---------- Data

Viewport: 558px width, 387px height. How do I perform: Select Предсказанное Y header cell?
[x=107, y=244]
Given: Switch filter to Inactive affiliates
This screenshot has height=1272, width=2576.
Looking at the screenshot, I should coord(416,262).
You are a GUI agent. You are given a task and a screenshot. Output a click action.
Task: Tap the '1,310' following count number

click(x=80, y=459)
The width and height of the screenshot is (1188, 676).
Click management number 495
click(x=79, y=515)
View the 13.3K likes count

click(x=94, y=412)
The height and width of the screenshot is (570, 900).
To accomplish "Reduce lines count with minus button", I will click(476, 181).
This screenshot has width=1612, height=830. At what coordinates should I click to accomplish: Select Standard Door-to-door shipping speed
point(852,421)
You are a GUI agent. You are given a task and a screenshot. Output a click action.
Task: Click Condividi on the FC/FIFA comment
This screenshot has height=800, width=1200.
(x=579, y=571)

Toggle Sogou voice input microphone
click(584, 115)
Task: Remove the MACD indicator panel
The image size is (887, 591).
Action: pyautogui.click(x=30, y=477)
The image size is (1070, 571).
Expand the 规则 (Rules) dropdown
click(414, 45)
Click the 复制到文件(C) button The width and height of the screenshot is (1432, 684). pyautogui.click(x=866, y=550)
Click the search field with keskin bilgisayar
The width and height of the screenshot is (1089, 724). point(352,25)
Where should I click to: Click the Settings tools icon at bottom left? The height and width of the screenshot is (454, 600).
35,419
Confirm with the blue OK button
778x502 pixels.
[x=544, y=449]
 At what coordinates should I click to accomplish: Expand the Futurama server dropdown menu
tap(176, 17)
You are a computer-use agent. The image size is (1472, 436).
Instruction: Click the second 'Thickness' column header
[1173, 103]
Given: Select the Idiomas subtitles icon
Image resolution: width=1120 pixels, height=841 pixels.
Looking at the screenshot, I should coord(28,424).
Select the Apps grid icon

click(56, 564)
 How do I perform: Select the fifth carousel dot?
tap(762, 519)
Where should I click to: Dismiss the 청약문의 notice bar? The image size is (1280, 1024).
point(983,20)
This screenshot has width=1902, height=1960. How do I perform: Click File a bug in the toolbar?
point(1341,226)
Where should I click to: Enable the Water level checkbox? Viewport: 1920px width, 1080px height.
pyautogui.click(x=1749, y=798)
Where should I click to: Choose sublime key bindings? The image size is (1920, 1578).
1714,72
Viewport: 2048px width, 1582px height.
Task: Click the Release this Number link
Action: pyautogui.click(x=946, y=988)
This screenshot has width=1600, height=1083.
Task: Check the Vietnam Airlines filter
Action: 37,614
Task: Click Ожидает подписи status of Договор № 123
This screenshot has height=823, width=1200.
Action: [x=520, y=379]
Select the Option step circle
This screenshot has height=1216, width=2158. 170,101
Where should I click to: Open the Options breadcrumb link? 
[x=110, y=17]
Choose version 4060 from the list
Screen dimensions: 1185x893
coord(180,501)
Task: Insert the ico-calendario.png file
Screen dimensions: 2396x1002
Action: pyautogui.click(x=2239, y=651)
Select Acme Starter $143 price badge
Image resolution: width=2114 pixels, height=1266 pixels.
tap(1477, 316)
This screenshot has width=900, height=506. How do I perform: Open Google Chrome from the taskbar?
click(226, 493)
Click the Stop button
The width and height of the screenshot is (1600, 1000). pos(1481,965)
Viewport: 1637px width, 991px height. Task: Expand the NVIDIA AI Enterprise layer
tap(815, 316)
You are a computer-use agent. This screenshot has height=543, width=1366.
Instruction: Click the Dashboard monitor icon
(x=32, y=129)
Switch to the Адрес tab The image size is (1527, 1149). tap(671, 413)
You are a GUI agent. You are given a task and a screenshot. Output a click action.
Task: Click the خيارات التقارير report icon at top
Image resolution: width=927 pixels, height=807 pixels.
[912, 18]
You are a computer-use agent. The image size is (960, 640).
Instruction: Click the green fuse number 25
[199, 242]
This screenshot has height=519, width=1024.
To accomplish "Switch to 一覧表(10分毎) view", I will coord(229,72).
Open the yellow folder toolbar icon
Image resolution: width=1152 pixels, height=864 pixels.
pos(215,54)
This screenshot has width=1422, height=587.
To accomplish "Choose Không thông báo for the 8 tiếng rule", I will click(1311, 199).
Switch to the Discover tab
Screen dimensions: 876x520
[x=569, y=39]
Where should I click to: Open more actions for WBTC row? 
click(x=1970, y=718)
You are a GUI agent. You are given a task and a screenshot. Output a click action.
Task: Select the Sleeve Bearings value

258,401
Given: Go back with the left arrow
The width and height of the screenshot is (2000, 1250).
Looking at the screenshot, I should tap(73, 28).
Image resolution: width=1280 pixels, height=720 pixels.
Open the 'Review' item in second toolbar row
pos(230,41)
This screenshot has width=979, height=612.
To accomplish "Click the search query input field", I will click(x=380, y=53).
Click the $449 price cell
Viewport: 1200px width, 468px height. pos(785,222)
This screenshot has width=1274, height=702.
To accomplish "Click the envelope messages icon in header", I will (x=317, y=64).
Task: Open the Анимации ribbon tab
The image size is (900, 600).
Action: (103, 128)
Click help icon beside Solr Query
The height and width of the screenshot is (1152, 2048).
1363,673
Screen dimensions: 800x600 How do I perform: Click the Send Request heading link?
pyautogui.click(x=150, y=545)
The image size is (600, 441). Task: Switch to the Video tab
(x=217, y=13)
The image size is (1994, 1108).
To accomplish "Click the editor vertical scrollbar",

--------------------

### What is asked
Return every line of the data above verbatim, in the same order.

### Finished task
Viewport: 558px width, 387px height. How do I perform: Select Предсказанное Y header cell?
[x=107, y=244]
Given: Switch filter to Inactive affiliates
This screenshot has height=1272, width=2576.
Looking at the screenshot, I should coord(416,262).
You are a GUI agent. You are given a task and a screenshot. Output a click action.
Task: Tap the '1,310' following count number

click(x=80, y=459)
The width and height of the screenshot is (1188, 676).
Click management number 495
click(x=79, y=515)
View the 13.3K likes count

click(x=94, y=412)
The height and width of the screenshot is (570, 900).
To accomplish "Reduce lines count with minus button", I will click(476, 181).
This screenshot has width=1612, height=830. At what coordinates should I click to accomplish: Select Standard Door-to-door shipping speed
point(852,421)
You are a GUI agent. You are given a task and a screenshot. Output a click action.
Task: Click Condividi on the FC/FIFA comment
This screenshot has height=800, width=1200.
(x=579, y=571)

Toggle Sogou voice input microphone
click(584, 115)
Task: Remove the MACD indicator panel
The image size is (887, 591).
Action: pyautogui.click(x=30, y=477)
The image size is (1070, 571).
Expand the 规则 (Rules) dropdown
click(414, 45)
Click the 复制到文件(C) button The width and height of the screenshot is (1432, 684). pyautogui.click(x=866, y=550)
Click the search field with keskin bilgisayar
The width and height of the screenshot is (1089, 724). point(352,25)
Where should I click to: Click the Settings tools icon at bottom left? The height and width of the screenshot is (454, 600).
35,419
Confirm with the blue OK button
778x502 pixels.
[x=544, y=449]
 At what coordinates should I click to accomplish: Expand the Futurama server dropdown menu
tap(176, 17)
You are a computer-use agent. The image size is (1472, 436).
Instruction: Click the second 'Thickness' column header
[1173, 103]
Given: Select the Idiomas subtitles icon
Image resolution: width=1120 pixels, height=841 pixels.
Looking at the screenshot, I should coord(28,424).
Select the Apps grid icon

click(56, 564)
 How do I perform: Select the fifth carousel dot?
tap(762, 519)
Where should I click to: Dismiss the 청약문의 notice bar? The image size is (1280, 1024).
point(983,20)
This screenshot has width=1902, height=1960. How do I perform: Click File a bug in the toolbar?
point(1341,226)
Where should I click to: Enable the Water level checkbox? Viewport: 1920px width, 1080px height.
pyautogui.click(x=1749, y=798)
Where should I click to: Choose sublime key bindings? The image size is (1920, 1578).
1714,72
Viewport: 2048px width, 1582px height.
Task: Click the Release this Number link
Action: pyautogui.click(x=946, y=988)
This screenshot has width=1600, height=1083.
Task: Check the Vietnam Airlines filter
Action: 37,614
Task: Click Ожидает подписи status of Договор № 123
This screenshot has height=823, width=1200.
Action: [x=520, y=379]
Select the Option step circle
This screenshot has height=1216, width=2158. 170,101
Where should I click to: Open the Options breadcrumb link? 
[x=110, y=17]
Choose version 4060 from the list
Screen dimensions: 1185x893
coord(180,501)
Task: Insert the ico-calendario.png file
Screen dimensions: 2396x1002
Action: pyautogui.click(x=2239, y=651)
Select Acme Starter $143 price badge
Image resolution: width=2114 pixels, height=1266 pixels.
tap(1477, 316)
This screenshot has width=900, height=506. How do I perform: Open Google Chrome from the taskbar?
click(226, 493)
Click the Stop button
The width and height of the screenshot is (1600, 1000). pos(1481,965)
Viewport: 1637px width, 991px height. Task: Expand the NVIDIA AI Enterprise layer
tap(815, 316)
You are a computer-use agent. This screenshot has height=543, width=1366.
Instruction: Click the Dashboard monitor icon
(x=32, y=129)
Switch to the Адрес tab The image size is (1527, 1149). tap(671, 413)
You are a GUI agent. You are given a task and a screenshot. Output a click action.
Task: Click the خيارات التقارير report icon at top
Image resolution: width=927 pixels, height=807 pixels.
[912, 18]
You are a computer-use agent. The image size is (960, 640).
Instruction: Click the green fuse number 25
[199, 242]
This screenshot has height=519, width=1024.
To accomplish "Switch to 一覧表(10分毎) view", I will coord(229,72).
Open the yellow folder toolbar icon
Image resolution: width=1152 pixels, height=864 pixels.
pos(215,54)
This screenshot has width=1422, height=587.
To accomplish "Choose Không thông báo for the 8 tiếng rule", I will click(1311, 199).
Switch to the Discover tab
Screen dimensions: 876x520
[x=569, y=39]
Where should I click to: Open more actions for WBTC row? 
click(x=1970, y=718)
You are a GUI agent. You are given a task and a screenshot. Output a click action.
Task: Select the Sleeve Bearings value

258,401
Given: Go back with the left arrow
The width and height of the screenshot is (2000, 1250).
Looking at the screenshot, I should tap(73, 28).
Image resolution: width=1280 pixels, height=720 pixels.
Open the 'Review' item in second toolbar row
pos(230,41)
This screenshot has width=979, height=612.
To accomplish "Click the search query input field", I will click(x=380, y=53).
Click the $449 price cell
Viewport: 1200px width, 468px height. pos(785,222)
This screenshot has width=1274, height=702.
To accomplish "Click the envelope messages icon in header", I will (x=317, y=64).
Task: Open the Анимации ribbon tab
The image size is (900, 600).
Action: (103, 128)
Click help icon beside Solr Query
The height and width of the screenshot is (1152, 2048).
1363,673
Screen dimensions: 800x600 How do I perform: Click the Send Request heading link?
pyautogui.click(x=150, y=545)
The image size is (600, 441). Task: Switch to the Video tab
(x=217, y=13)
The image size is (1994, 1108).
To accomplish "Click the editor vertical scrollbar",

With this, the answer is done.